I walked way back to look at this bright epimidium.
Next to it, an epimidium in flower..looking best when you turn up the blooms to look underneath
I found a dark stream that marks the southern edge of the property…
flowing to the bay from the center of the Peninsula.
Pam was interested to see the Lindera (spicebush) which had just leafed out.
As we came to the Thuja by the driveway, I thought that its bright skirt of foliage was a shrub planted underneath.
We all examined and remarked how the lower branches had layered and rooted into the ground.
To our south, another bay in the woods held a Cryptomeria grove. I kept asking what conifer each little tree was and only a bit later did I realize how little I had grasped that it was indeed a Cryptomeria grove and that they were all Cryptomerias!
Cryptomeria spiraliter falcata
Cryptomeria japonica ‘Auricariodes’
From the Xera catalog: Cryptomeria japonica ‘Auricariodes’ Zn6a (-10º to -5ºF) Cupressaceae
“Fantastic, exotic looking conifer with rope-like branches that are sparse and twisty when young but become denser with age. To 10′ tall and forming a conical shape over time. Grows slowly in youth, picks up steam after several years. Full sun to light shade in WELL DRAINED soil, with regular summer water. Excellent specimen tree, well behaved. Always looks cool. Coldy hardy. Old selection of Japanese Cedar. Monkey Puzzle in miniature. “
I’m pretty good at going through a garden and identifying shrubs and perennials but am sadly lacking in knowledge of conifers.

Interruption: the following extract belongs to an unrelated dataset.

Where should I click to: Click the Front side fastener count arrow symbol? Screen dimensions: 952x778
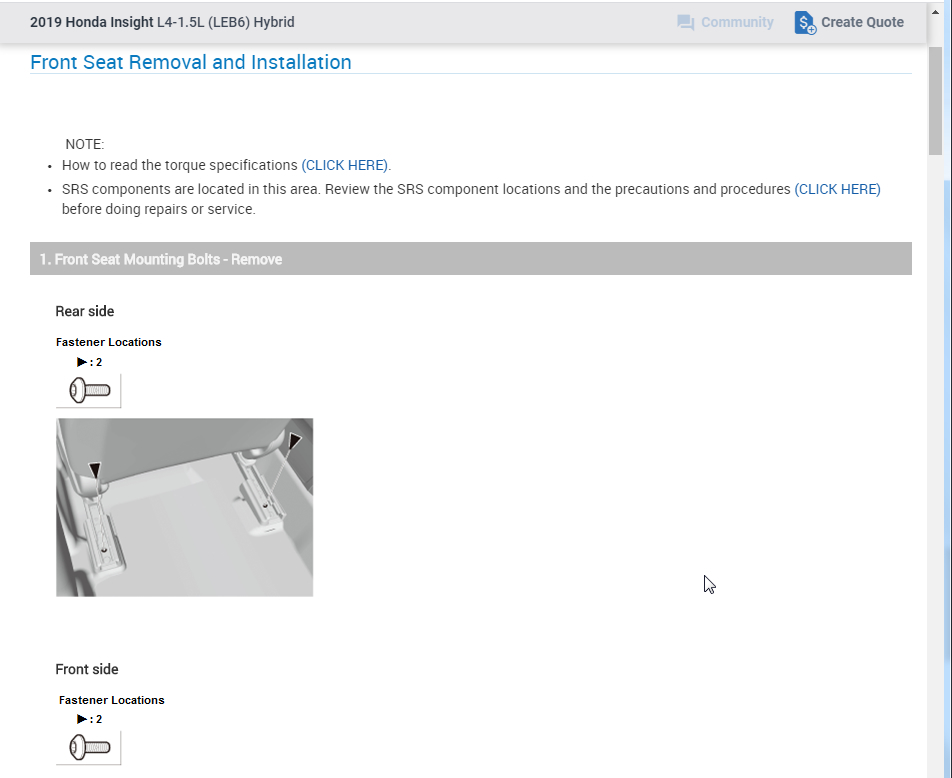click(x=82, y=719)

A garden like this makes me want to change that.
Cryptomeria elegans…or is it…’Dense Jade’?
a variegated sambucus
I’ve never met a sambucus I did not love.
On the other side of the driveway lies the big, still pond, which used to provide irrigation for Clarke Nursery.
We enjoyed every angle.
the view toward the neighbour’s house
Those who like still water won’t find that there are too many pond photos.
Stephen and John are making a new garden bed on the north side of the pond.
I think that is where I saw this little rhodo.
and definitely this tree.
Pam and I were quite taken with it.
We walked among larger trees on the way back to the house.
Eastern white pine
graceful trunks; I think this was the very old, very large cotoneaster
And then…into the house where we were given martinis…
shaken by Stephen (and note how the kitchen cabineta have wavelike handles)
and some amazingly delicious hors d’oeuvres.
After a martini, I was incapable to remember to photograph the caramelized onion and cheese on toast most delicious snacks I’ve had…or the friends having conversations about plants and books and architecture. I do remember that earlier in the garden tour, Nancy said that a certain book, one that was fun and easy to read, was like “butter” and I loved that.
Thanks, Stephen and John, for including us in the soirée, and I hope you’ll let me know if I have any plant names wrong. I believe your garden is going to be the best on the tour this year.